» What is expected:
Look through the data below for the string "breadcrumb", and copy every line where it turns up.

» Entries shown:
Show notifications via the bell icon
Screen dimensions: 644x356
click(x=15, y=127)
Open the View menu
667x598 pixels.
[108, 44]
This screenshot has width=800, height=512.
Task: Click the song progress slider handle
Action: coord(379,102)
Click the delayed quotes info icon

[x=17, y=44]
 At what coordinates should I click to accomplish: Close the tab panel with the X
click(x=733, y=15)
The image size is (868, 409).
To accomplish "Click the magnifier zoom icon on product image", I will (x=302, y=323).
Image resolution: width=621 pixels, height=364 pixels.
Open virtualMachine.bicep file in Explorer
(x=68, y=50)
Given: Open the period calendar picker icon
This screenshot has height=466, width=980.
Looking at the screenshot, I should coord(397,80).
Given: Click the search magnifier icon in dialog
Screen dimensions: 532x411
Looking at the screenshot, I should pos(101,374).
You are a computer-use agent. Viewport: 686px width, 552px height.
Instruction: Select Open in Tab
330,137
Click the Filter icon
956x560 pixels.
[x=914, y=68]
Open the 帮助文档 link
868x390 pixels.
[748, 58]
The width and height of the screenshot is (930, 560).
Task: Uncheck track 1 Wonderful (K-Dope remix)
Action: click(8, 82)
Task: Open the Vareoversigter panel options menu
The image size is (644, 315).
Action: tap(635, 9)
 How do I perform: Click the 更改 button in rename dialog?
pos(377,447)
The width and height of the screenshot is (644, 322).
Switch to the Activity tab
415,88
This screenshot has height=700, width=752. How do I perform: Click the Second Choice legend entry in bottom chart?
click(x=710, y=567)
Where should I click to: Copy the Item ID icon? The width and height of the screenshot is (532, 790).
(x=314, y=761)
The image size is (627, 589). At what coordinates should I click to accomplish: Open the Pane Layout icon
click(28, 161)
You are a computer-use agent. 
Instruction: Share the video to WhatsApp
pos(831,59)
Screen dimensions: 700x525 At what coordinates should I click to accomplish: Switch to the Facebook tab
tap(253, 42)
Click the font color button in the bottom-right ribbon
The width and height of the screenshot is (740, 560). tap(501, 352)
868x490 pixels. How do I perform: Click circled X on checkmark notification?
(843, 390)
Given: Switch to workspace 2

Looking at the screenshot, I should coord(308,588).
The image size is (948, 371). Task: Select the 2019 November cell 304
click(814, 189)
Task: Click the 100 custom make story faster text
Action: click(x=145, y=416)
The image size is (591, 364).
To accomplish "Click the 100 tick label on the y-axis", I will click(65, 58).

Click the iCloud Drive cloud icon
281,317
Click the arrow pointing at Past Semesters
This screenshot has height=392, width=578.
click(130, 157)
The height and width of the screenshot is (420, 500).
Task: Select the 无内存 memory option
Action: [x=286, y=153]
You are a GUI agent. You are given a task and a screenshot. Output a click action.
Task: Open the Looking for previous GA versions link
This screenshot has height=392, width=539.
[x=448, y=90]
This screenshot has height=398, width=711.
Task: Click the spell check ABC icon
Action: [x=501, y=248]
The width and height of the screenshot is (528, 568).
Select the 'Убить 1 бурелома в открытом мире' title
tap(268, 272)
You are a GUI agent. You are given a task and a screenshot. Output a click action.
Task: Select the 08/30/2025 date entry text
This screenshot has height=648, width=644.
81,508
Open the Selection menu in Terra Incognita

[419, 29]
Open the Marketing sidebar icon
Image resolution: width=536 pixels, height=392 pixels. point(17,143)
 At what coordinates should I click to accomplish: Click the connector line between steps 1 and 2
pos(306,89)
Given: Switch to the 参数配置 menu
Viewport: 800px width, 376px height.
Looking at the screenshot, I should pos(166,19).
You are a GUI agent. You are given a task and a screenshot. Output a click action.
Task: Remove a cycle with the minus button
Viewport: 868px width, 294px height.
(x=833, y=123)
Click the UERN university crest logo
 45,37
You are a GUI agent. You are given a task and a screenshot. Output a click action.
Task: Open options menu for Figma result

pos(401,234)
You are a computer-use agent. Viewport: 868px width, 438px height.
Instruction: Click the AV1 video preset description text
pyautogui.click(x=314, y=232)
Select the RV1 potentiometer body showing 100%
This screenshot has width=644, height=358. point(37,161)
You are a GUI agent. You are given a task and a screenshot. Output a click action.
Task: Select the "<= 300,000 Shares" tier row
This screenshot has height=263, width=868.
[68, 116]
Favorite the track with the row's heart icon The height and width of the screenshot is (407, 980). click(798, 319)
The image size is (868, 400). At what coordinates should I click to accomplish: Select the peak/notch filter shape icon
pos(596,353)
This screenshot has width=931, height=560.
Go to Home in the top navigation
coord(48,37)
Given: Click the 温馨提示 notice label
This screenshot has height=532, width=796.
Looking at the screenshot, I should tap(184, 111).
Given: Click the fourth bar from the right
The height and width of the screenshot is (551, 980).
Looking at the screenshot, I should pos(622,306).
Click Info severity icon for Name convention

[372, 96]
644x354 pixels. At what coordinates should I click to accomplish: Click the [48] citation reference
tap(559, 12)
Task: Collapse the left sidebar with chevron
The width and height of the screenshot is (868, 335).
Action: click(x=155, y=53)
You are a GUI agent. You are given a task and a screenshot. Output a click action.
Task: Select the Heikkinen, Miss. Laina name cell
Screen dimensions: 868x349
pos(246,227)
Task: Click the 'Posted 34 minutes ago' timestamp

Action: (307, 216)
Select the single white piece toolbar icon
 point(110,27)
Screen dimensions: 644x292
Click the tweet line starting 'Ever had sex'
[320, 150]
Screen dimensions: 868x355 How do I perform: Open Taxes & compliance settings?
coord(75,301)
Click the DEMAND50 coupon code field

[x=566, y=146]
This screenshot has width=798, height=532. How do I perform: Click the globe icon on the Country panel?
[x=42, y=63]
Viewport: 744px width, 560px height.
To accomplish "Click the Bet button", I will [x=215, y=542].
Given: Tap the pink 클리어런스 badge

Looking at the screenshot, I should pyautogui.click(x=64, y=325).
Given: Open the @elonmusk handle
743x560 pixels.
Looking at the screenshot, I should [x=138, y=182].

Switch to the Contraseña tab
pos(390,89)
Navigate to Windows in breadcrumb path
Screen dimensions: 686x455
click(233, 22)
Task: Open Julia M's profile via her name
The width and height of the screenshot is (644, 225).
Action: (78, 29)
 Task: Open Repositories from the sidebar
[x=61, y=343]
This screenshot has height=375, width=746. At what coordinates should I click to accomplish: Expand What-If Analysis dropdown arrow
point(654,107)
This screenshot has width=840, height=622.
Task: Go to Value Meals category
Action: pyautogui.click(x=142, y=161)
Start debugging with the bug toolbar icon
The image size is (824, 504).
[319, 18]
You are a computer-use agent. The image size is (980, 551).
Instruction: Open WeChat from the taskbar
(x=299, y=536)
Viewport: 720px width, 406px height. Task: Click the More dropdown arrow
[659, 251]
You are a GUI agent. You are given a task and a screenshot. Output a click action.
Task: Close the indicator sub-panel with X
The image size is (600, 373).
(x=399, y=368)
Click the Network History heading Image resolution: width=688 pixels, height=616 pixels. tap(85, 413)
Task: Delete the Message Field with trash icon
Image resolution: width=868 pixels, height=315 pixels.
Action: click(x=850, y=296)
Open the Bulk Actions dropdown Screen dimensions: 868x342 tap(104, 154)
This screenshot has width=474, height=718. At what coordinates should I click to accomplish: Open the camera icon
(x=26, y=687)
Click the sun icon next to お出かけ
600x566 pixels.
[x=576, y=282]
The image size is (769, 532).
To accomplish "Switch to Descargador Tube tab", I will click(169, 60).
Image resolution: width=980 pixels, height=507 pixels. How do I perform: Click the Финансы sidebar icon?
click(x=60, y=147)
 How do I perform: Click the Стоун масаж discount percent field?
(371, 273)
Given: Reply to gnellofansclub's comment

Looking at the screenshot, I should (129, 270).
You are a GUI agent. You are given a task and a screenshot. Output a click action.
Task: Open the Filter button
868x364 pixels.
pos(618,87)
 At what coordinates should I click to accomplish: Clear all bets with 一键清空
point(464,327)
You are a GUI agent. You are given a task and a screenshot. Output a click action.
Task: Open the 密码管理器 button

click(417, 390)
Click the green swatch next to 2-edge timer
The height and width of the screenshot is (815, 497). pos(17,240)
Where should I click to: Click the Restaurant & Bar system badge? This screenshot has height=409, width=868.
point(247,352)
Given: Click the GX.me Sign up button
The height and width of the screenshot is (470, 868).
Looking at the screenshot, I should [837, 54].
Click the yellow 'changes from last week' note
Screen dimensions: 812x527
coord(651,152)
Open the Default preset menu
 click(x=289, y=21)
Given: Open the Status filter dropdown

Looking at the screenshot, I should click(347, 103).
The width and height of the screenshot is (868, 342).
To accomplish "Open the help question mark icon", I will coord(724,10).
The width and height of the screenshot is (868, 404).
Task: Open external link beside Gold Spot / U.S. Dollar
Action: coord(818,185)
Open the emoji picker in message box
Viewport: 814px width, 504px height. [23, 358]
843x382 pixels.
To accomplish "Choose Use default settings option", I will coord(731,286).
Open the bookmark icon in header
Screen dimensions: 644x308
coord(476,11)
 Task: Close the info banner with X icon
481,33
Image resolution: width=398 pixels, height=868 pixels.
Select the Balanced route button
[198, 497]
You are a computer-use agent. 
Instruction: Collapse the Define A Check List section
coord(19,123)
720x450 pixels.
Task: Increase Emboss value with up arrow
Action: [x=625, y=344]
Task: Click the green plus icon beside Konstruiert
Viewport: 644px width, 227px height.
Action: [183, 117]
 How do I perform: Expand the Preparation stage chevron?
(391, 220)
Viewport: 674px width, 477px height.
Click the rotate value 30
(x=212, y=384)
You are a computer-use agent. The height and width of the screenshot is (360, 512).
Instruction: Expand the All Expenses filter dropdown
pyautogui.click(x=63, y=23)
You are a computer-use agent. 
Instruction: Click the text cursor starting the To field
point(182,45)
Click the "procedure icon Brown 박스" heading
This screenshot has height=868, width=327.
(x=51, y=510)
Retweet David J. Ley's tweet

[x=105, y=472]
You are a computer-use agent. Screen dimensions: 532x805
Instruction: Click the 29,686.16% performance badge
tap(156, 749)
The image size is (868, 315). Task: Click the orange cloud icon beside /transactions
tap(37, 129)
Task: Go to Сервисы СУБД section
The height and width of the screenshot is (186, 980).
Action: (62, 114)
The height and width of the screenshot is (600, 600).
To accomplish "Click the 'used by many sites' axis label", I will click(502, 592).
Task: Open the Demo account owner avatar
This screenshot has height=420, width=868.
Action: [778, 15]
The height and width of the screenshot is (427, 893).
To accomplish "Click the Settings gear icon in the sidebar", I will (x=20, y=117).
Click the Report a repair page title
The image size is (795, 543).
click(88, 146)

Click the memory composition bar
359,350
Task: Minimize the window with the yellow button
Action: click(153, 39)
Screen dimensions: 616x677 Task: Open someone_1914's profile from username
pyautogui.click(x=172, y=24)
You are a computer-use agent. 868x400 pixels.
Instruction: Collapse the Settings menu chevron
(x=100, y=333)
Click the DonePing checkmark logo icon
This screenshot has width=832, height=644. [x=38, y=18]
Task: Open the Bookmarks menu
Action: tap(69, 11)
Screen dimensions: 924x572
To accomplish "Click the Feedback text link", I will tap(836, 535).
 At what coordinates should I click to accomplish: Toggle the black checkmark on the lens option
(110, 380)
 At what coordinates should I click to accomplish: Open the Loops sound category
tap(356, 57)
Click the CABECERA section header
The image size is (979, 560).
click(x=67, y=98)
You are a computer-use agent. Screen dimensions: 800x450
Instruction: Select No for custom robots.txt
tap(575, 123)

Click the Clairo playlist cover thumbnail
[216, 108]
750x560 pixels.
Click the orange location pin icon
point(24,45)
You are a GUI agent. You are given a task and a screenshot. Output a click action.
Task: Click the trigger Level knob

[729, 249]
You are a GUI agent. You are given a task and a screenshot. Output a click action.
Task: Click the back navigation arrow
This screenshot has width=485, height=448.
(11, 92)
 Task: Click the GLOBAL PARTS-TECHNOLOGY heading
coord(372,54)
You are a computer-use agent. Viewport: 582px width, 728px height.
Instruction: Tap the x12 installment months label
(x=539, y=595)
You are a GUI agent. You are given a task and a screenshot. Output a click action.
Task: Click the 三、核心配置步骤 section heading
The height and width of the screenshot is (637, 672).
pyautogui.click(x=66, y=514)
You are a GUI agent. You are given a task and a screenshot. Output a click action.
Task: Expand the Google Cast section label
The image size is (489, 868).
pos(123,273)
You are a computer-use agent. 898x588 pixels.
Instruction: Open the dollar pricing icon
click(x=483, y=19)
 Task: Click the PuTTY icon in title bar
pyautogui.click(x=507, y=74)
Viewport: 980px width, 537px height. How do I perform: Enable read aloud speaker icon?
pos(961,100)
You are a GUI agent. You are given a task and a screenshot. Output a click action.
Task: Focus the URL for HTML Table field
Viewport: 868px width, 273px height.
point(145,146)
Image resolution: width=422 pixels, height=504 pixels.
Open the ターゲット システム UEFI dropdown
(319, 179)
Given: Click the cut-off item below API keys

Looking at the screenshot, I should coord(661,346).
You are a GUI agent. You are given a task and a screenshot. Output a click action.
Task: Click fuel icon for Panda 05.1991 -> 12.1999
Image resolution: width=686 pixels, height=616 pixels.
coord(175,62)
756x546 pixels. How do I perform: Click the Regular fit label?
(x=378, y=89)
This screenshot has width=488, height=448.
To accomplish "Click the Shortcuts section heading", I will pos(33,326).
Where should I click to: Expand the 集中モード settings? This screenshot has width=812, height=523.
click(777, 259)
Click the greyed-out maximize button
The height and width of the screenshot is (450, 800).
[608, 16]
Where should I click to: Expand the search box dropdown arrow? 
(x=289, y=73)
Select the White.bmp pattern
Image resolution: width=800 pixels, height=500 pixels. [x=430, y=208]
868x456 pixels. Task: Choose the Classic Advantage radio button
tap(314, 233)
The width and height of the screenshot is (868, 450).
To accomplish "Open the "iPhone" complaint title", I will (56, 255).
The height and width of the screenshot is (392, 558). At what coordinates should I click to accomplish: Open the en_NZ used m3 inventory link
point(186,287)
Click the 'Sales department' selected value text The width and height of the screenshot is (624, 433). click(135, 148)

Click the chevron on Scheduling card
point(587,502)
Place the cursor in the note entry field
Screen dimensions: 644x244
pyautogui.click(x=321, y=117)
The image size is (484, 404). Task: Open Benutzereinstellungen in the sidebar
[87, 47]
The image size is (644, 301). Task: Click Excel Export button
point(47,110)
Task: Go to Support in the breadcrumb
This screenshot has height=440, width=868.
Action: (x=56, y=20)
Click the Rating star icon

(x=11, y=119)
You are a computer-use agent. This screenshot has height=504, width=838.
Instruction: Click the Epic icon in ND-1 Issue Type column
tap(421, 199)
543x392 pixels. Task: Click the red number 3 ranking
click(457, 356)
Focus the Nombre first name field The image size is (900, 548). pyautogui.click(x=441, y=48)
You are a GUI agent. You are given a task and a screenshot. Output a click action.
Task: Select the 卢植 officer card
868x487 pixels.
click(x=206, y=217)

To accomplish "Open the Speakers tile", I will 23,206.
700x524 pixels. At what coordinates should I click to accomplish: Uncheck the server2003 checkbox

» Task response:
Navigate to Windows in breadcrumb path
Task: Go to Support in the breadcrumb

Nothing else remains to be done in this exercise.